Vulnerability-Lookup provides two independent email notification mechanisms:

  • Watchlist notifications: scheduled digests for vendors, products, and organizations watched by users. Delivered by a dedicated notification service that must be launched separately (instructions below).

  • KEV catalog subscriptions: near real-time alerts when new entries are recorded in a Known Exploited Vulnerabilities catalog. Built into the web application — no additional service required.

Both mechanisms use the mail settings (MAIL_SERVER, MAIL_DEFAULT_SENDER, PLATFORM_URL, etc.) from config/website.py and require user accounts to be enabled.

Watchlist notification service#

This section provides instructions for activating the email notification service.

Launching the service with poetry#

From the directory used to install Vulnerability-Lookup:

poetry run flask --app website.app notify_users

Launching the service with systemd#

Create the file /etc/systemd/system/vulnerability-lookup-notify.service:

[Unit]
Description=Vulnerability-Lookup notification service
After=vulnerability-lookup-web.service
Requires=vulnerability-lookup-web.service

[Service]
Type=simple
User=<system user used to install Vulnerability-Lookup>
Group=<group of the user used to install Vulnerability-Lookup>
WorkingDirectory=<path to the cloned repository>
Environment="VULNERABILITYLOOKUP_HOME=<path to the cloned repository>"
ExecStart=<path to poetry> run python -m flask \
    --app website.app notify_users
StandardOutput=append:/var/log/vulnerability-lookup_notify_message.log
StandardError=append:/var/log/vulnerability-lookup_notify_error.log
Restart=on-failure
RestartSec=15s

[Install]
WantedBy=multi-user.target

Note

Use Requires only if the web service is managed by systemd on the same host, otherwise just use After to ensure the web service starts before the notification service when both are enabled on the same host.

Then reload and enable the service:

sudo systemctl daemon-reload
sudo systemctl enable vulnerability-lookup-notify.service
sudo systemctl start vulnerability-lookup-notify.service
systemctl status vulnerability-lookup-notify.service

To follow the service logs live:

sudo journalctl -u vulnerability-lookup-notify.service -f

Error logs:

tail -f logs/vulnerability-lookup_notify_error.log

Messages:

tail -f logs/vulnerability-lookup_notify_message.log

KEV catalog email subscriptions#

Authenticated users can subscribe to any Known Exploited Vulnerabilities catalog from its page (/known-exploited-vulnerabilities-catalog/).
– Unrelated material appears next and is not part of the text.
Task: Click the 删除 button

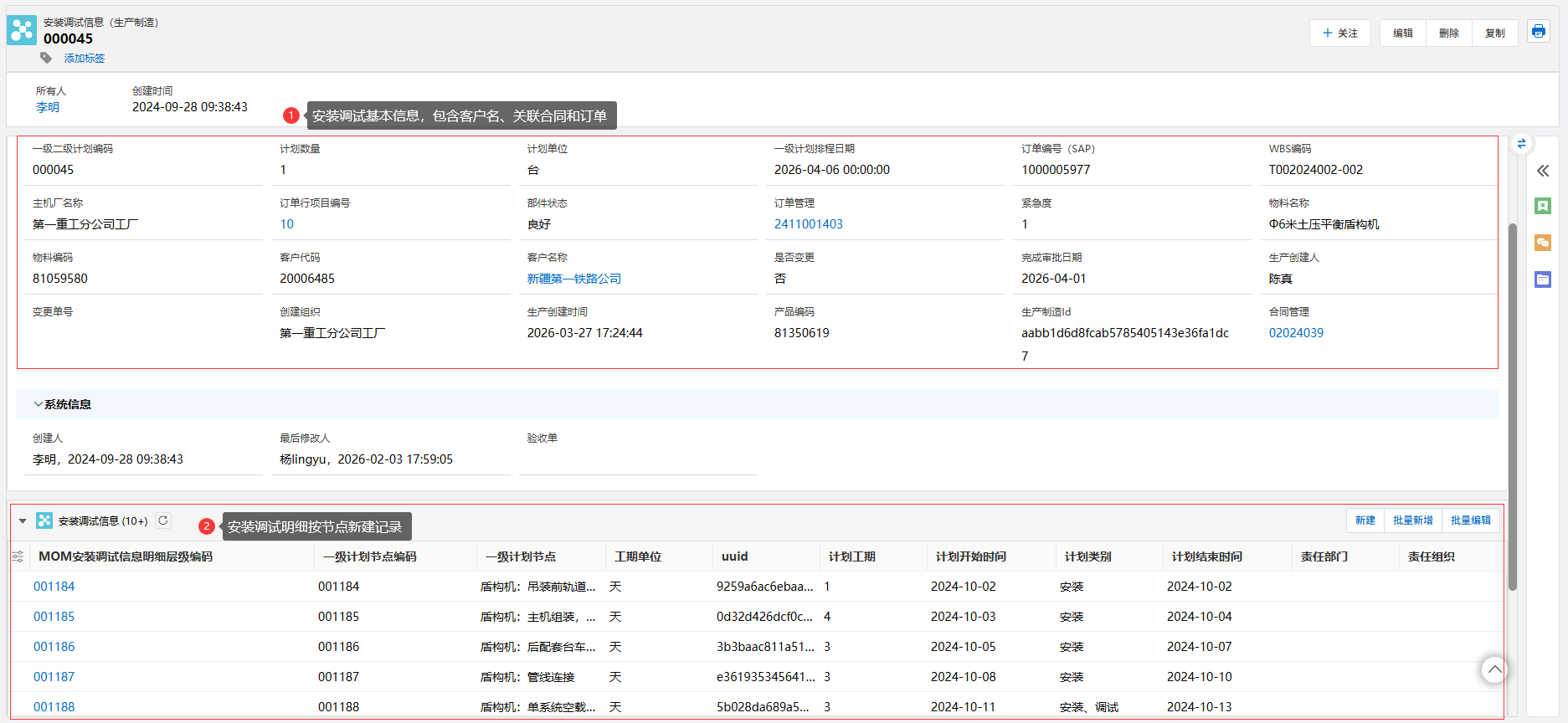Action: (1448, 33)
Whenever new KEV entries are recorded in a subscribed catalog — via the web interface, the API, or synchronization with a remote instance — subscribers receive a digest email (HTML and plain-text parts) linking to each KEV entry and its vulnerability page. Subscriptions can be reviewed and removed on the /user/notifications page, and the number of subscribers per catalog is shown on the /kev-catalogs page.
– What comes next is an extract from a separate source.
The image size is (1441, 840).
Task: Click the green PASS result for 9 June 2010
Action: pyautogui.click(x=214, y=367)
Unlike the watchlist service above, this mechanism runs inside the web application itself: new entries are queued in the Redis cache and a background worker sends one digest per catalog and subscriber once a short batching window has elapsed. Nothing needs to be launched or scheduled separately.

Configuration#

The behavior is controlled by the following settings in config/website.py:

# #### KEV catalog e-mail digests ####
# Subscribers of a KEV catalog receive one digest e-mail per catalog covering
# all entries recorded during the batching window.
KEV_DIGEST_ENABLED = True
KEV_DIGEST_BATCH_WINDOW = 120  # seconds entries accumulate before a digest is sent
KEV_DIGEST_FLUSH_INTERVAL = 30  # seconds between flush-worker wakeups
KEV_DIGEST_MAX_ENTRIES_PER_EMAIL = 100  # digest links to the catalog for the rest

The batching window protects subscribers from email floods during bulk imports or synchronizations: all entries recorded in a catalog within the window are grouped into a single digest, and a digest never lists more than KEV_DIGEST_MAX_ENTRIES_PER_EMAIL entries (the email links to the catalog page for the rest).

Set KEV_DIGEST_ENABLED = False to disable the feature entirely; the subscribe buttons remain functional but no emails are sent.

Delivery activity is logged by the web application under the website.notifications.kev_digest logger. When the application runs in debug mode, emails are written to the sent-emails/ directory instead of being sent over SMTP.